*** Begin section ***

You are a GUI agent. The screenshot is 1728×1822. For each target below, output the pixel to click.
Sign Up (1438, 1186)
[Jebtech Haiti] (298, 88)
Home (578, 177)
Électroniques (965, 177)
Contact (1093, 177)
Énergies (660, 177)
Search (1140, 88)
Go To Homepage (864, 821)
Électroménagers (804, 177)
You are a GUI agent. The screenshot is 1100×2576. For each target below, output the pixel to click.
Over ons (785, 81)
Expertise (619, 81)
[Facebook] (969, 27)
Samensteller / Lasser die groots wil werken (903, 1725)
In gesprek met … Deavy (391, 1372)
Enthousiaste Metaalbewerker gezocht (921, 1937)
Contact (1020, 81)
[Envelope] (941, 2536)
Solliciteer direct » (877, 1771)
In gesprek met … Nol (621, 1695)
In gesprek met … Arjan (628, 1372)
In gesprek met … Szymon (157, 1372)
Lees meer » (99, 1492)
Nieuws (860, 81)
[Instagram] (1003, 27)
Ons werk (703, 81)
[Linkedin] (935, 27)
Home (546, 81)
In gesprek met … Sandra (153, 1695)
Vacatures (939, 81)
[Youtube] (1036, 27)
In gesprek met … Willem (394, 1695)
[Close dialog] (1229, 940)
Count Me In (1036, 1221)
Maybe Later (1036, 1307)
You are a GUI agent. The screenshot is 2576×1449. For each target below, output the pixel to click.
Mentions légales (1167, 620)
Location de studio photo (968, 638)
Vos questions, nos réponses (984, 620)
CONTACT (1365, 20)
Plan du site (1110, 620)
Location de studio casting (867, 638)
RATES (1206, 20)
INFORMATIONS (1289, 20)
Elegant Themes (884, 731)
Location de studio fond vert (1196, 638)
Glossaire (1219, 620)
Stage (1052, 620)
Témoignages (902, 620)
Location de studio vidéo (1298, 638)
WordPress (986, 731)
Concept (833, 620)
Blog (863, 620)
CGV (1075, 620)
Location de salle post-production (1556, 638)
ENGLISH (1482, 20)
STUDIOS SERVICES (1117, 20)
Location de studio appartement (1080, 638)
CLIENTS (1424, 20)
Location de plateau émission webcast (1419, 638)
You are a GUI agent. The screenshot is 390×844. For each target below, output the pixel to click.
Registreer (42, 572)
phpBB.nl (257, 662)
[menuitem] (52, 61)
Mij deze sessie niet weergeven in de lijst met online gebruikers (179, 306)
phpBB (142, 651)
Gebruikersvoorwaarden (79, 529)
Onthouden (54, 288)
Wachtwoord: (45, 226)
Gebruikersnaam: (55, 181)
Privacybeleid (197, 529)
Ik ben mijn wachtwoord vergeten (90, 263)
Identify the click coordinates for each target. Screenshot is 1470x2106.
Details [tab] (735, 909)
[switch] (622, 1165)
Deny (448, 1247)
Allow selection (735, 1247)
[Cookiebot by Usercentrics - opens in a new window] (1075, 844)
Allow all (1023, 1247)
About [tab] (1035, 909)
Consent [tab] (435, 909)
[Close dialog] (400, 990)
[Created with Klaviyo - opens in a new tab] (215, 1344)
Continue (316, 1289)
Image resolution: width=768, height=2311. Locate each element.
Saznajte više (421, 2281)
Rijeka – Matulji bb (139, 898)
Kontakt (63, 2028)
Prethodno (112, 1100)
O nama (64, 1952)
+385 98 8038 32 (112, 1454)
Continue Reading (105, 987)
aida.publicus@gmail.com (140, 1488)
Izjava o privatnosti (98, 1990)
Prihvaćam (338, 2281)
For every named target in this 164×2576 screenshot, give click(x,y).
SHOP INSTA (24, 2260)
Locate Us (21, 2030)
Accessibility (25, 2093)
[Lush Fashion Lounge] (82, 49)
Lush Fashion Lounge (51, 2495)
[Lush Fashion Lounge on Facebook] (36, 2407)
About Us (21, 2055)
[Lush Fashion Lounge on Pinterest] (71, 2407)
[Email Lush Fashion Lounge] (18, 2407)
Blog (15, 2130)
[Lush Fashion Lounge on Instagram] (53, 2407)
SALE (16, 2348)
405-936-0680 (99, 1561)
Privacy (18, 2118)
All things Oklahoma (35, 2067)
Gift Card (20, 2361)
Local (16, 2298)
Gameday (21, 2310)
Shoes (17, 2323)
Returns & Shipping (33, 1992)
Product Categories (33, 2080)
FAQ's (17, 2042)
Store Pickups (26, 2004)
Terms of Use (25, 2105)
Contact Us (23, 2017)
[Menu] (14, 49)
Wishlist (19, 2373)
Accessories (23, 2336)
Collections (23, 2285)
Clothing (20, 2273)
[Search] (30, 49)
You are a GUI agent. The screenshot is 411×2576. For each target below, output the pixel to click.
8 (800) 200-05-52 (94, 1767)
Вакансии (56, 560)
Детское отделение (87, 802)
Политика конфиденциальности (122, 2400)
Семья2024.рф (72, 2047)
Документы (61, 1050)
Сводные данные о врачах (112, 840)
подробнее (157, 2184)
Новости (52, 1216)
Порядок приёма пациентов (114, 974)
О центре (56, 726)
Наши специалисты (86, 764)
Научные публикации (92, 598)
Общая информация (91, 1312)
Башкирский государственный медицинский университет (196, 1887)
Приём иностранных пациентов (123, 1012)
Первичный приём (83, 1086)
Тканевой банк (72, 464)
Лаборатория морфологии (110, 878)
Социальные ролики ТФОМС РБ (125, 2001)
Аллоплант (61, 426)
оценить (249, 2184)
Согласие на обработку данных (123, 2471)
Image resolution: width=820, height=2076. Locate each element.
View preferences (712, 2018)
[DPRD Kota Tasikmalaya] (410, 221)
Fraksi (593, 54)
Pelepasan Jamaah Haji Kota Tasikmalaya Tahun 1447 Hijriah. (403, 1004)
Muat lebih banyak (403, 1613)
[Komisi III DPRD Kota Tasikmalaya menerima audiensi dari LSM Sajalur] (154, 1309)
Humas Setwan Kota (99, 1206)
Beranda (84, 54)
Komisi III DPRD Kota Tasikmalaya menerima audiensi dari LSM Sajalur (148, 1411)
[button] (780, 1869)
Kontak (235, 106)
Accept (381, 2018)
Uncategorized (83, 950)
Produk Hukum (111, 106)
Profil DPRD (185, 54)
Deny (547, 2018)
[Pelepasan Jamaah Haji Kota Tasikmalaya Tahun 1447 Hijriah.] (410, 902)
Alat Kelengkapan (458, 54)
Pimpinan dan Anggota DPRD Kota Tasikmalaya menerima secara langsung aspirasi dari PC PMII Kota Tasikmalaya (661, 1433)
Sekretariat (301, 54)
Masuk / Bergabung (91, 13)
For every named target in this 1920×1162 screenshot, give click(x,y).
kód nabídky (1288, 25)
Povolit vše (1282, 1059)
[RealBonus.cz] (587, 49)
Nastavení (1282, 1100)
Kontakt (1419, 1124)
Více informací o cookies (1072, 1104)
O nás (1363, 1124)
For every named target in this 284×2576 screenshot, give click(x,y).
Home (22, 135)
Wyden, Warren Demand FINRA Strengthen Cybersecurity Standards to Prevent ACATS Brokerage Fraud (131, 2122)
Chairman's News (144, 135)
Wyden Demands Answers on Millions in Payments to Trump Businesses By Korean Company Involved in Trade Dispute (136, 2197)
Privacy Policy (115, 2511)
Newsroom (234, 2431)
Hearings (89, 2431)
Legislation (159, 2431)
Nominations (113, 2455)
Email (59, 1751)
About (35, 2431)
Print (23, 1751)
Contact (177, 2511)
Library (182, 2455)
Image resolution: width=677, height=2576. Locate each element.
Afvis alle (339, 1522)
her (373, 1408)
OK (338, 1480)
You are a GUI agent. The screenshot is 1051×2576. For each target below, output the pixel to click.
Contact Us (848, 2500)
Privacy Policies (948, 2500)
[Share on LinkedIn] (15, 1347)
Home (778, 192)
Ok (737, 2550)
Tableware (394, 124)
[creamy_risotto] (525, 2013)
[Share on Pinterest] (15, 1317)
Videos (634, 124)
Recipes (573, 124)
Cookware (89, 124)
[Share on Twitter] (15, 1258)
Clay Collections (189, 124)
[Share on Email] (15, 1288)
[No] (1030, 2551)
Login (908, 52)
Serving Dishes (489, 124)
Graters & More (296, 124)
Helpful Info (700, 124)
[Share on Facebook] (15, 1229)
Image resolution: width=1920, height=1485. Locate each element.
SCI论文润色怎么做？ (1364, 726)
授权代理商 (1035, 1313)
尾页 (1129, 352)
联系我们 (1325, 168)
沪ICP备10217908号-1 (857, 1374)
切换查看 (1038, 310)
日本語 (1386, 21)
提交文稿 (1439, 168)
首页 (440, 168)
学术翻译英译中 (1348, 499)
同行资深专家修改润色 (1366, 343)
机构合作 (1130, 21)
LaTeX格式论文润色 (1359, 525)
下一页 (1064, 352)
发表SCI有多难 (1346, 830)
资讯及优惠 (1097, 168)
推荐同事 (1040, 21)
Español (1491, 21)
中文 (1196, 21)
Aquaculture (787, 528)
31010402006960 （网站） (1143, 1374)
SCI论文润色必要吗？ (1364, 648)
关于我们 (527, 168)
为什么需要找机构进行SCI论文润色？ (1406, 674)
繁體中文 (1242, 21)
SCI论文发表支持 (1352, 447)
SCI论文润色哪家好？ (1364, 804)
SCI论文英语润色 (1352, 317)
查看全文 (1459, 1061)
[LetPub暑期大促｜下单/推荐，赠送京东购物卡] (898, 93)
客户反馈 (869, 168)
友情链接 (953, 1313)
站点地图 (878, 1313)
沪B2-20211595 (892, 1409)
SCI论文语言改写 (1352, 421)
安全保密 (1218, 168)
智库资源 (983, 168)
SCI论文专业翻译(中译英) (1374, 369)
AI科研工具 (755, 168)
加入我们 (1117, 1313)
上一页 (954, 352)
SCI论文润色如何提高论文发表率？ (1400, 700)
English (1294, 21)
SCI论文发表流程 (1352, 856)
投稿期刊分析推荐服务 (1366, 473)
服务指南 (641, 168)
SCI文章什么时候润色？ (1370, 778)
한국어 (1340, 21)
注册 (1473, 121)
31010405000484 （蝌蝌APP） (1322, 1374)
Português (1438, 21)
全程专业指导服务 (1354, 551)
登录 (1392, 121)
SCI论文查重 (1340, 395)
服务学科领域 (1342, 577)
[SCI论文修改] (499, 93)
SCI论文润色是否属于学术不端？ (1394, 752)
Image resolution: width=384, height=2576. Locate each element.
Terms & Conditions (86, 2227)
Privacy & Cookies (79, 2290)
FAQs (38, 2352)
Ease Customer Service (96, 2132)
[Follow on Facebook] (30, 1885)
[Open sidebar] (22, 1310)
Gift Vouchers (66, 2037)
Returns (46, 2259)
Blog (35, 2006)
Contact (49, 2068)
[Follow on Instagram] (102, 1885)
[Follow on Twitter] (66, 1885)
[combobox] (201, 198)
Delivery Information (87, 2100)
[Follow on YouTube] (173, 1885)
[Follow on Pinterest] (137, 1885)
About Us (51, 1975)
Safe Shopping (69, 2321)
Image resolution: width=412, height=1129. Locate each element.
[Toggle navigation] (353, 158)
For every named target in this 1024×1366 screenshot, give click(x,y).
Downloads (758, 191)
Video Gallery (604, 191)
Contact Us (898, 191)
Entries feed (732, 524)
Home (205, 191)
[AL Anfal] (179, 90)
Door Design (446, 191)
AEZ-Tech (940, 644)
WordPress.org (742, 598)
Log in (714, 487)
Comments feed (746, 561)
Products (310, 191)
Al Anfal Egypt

*** End section ***

YOUR INSTRUCTIONS:
Within the listing above, copy each line that has the string "audiensi".

TASK ANSWER:
[Komisi III DPRD Kota Tasikmalaya menerima audiensi dari LSM Sajalur] (154, 1309)
Komisi III DPRD Kota Tasikmalaya menerima audiensi dari LSM Sajalur (148, 1411)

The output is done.